▶ **INPUT DATA**
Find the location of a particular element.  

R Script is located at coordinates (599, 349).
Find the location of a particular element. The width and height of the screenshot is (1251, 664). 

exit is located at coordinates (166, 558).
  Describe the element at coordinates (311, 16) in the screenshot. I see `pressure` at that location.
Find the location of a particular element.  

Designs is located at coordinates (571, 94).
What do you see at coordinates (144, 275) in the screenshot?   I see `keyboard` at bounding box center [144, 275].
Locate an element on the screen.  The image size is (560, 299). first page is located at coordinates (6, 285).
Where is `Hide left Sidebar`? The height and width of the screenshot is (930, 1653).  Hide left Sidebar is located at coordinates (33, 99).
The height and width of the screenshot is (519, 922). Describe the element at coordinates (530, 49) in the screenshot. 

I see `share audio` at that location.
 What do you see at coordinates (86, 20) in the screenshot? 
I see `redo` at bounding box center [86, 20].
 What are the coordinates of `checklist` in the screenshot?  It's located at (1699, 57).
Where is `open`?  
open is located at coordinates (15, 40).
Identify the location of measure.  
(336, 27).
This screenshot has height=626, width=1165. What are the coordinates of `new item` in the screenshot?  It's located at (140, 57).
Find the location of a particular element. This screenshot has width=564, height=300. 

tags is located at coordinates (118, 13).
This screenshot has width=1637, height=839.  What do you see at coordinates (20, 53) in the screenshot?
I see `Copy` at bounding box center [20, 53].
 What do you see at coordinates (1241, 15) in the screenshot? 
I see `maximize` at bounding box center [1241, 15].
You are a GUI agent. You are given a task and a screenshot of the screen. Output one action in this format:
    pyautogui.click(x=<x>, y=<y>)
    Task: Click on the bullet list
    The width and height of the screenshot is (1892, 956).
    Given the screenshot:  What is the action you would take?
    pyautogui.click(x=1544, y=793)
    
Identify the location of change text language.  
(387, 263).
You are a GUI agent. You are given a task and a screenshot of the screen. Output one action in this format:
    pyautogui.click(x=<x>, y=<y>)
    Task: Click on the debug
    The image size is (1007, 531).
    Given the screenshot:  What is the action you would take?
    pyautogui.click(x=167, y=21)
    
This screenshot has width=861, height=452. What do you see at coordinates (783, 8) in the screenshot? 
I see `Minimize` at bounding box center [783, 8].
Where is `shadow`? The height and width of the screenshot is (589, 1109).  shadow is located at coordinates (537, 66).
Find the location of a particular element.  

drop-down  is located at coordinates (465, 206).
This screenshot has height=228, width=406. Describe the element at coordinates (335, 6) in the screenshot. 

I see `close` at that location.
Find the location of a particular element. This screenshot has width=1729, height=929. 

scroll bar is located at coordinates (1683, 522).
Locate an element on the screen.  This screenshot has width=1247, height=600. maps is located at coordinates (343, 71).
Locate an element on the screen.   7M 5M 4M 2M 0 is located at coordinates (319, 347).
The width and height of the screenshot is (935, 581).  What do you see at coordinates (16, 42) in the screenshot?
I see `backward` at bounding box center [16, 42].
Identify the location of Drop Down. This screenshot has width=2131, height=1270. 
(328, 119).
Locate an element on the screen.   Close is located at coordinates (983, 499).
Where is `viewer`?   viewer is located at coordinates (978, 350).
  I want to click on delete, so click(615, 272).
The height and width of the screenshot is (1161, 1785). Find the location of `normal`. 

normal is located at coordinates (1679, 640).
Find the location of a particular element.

▶ **JOB**
Print the entries above exactly, starting with the line that contains "The height and width of the screenshot is (1161, 1785)." and going on through the end of the entries.

▶ **REPLY TO THE TASK**
The height and width of the screenshot is (1161, 1785). Find the location of `normal`. 

normal is located at coordinates (1679, 640).
Find the location of a particular element.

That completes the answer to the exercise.